Given an undirected graph, what would be an algorithm to find all polygons within such graph? Here is an example graph with polygons in colour.
Note that there is a polygon ABCIHGJKLMLKA, which includes the nodes KLM, but the polygon CDEG does not include F.
I have read of solutions to this problem, but without the leaf requirement that I have. Some axioms that exist in previous solutions is that each edge is only used twice, however dead-end edges would need to be traversed four times in total.
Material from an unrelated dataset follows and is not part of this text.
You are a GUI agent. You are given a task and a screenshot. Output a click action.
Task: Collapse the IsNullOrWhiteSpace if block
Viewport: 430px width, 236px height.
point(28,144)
That is, there exists a polygon that contains all the outer nodes ABCDEFGJKLMLKA, however it is discarded as it would be outward facing.
One solution to a similar problem, sans the leafs, is described here: http://blog.reactoweb.com/2012/04/algorithm-101-finding-all-polygons-in-an-undirected-graph/
UPDATE
It seems that the solution linked does not work as intended, an example of this is illustrated:
The algorithm would traverse the graph A-B-C-A-E-D-C, identifying the triangle ABC, but also the polygon CAEDC, which is not intended
UPDATE2
There is a simple solution to this problem actually: remove larger polygons which contain other polygon's points.
step | description
1a | while vertices with deg(v) = 0 exist
1b | mark vertices with deg(v) = 0 as leaf
|
2 | run algorithm on all vertices which are not marked as leaf
|
3a | for each vertex marked as leaf
3b | if vertex is inside a polygon
3c | check its edges // you have to decide what to do in which case
3d | adjust polygon
I will illustrate this with your example:
step | result
1a | find F and M
1b | mark F and M as leaf
1a | find L
1b | mark L as leaf
1a | find nothing: go to step 2
|
2 | finds polygons: AKJGHICB (1), CIHG (2), and CGED (3)
|
3a | we have F, M, and L
3b | check F:
| poly (1): cast ray: even result -> outside
| poly (2): cast ray: even result -> outside
| poly (3): cast ray: even result -> outside
| since F is always outside: no further action needed, unmark F
3b* | check M:
| poly (1): cast ray: odd result -> inside
| since M is inside a polygon: check how to add it
3c | check edge M-L:
| check if L is part of poly (1)
| if yes: add path to poly (1) (step 3d)
| if no: check if L is inside poly (1)
| -> no check L: odd result -> inside
| if inside: follow path, i.e. step 3c with edge L-K
| if outside: undefined behaviour
| -> inside
3c | check edge L-K:
| check if K is part of poly (1)
| -> yes: add path to poly
3d | Take poly (1) AKJGHICB
| replace K with KLK
| unmark K // note that K was never marked)
| remove K from path
| replace L with LML
| unmark L
| remove L from path
| unmark M // note that you should check if there are more
| // vertices to come for the replacement
| remove M from path
| poly (1) is now AKLMLKJGHICB
3a | we have no marked vertices left
| finish
* note that in step 3b we could first have found L/checked L. Then it would be like this:
3b | check L:
| poly (1): cast ray: odd result -> inside
| since L is inside a polygon: check how to add it
3c | check L-K (or M-L, that would work as above and eventually try L-K)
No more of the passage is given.